Once you find the line with "Click the Regnskap calculator icon in sidebar", transcribe it and all the lines that follow to the end of the data, exactly as written; skip any pictures.

+ + +

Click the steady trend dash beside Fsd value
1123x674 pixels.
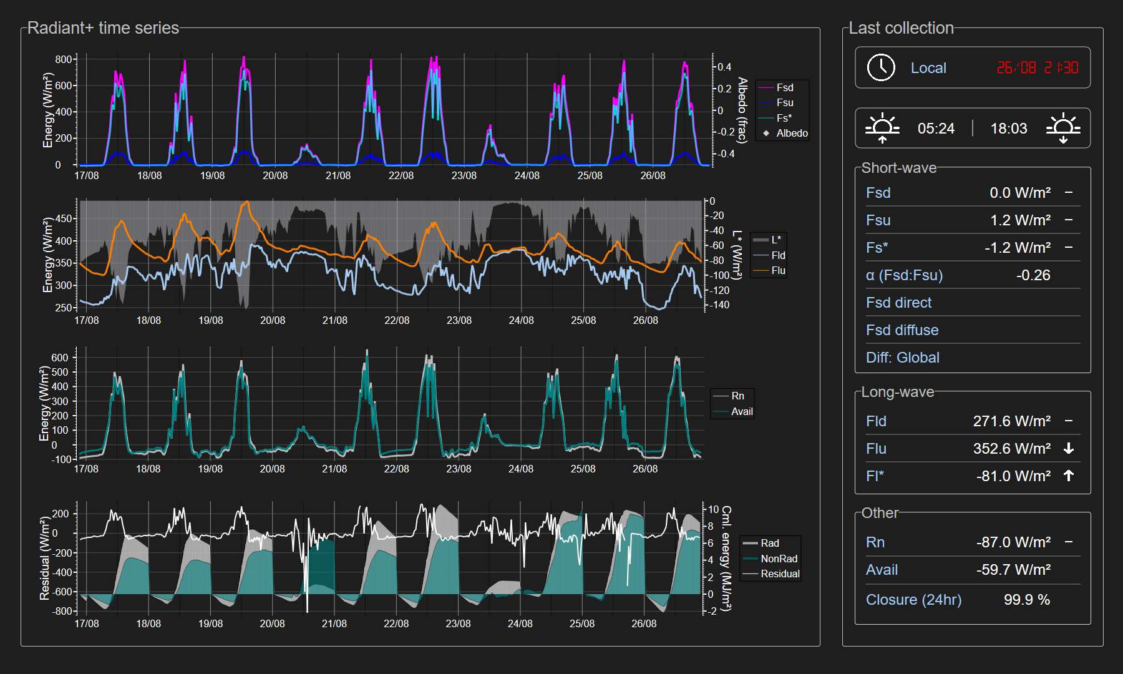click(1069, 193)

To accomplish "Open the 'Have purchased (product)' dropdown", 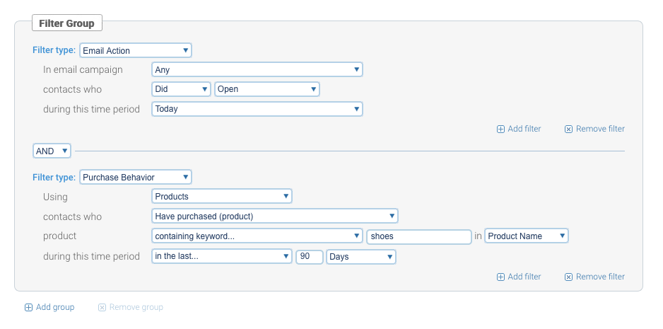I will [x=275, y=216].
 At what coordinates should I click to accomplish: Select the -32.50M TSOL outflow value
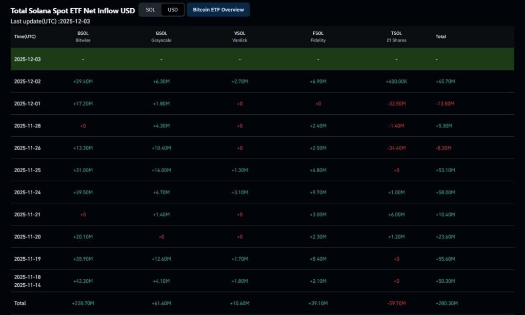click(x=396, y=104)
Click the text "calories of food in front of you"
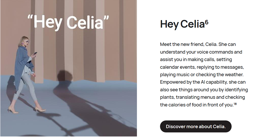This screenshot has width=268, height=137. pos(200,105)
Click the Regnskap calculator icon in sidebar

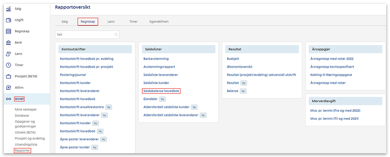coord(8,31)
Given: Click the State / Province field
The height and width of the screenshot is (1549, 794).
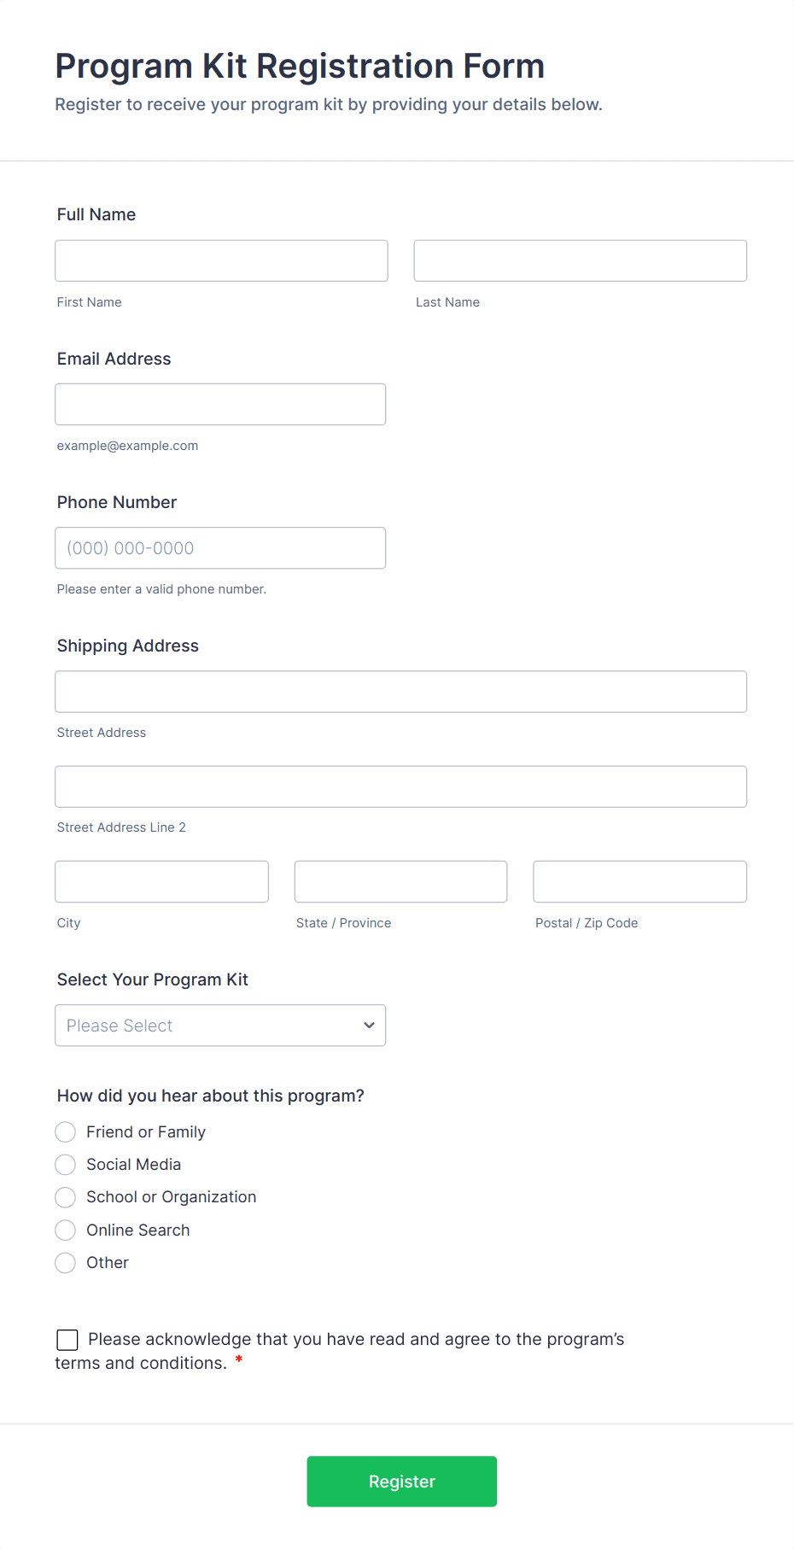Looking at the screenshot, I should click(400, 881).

+ + +

> [Solution]:
Click the Regnskap calculator icon in sidebar

coord(8,31)
Given: Click the State / Province field
The height and width of the screenshot is (1549, 794).
Looking at the screenshot, I should click(400, 881).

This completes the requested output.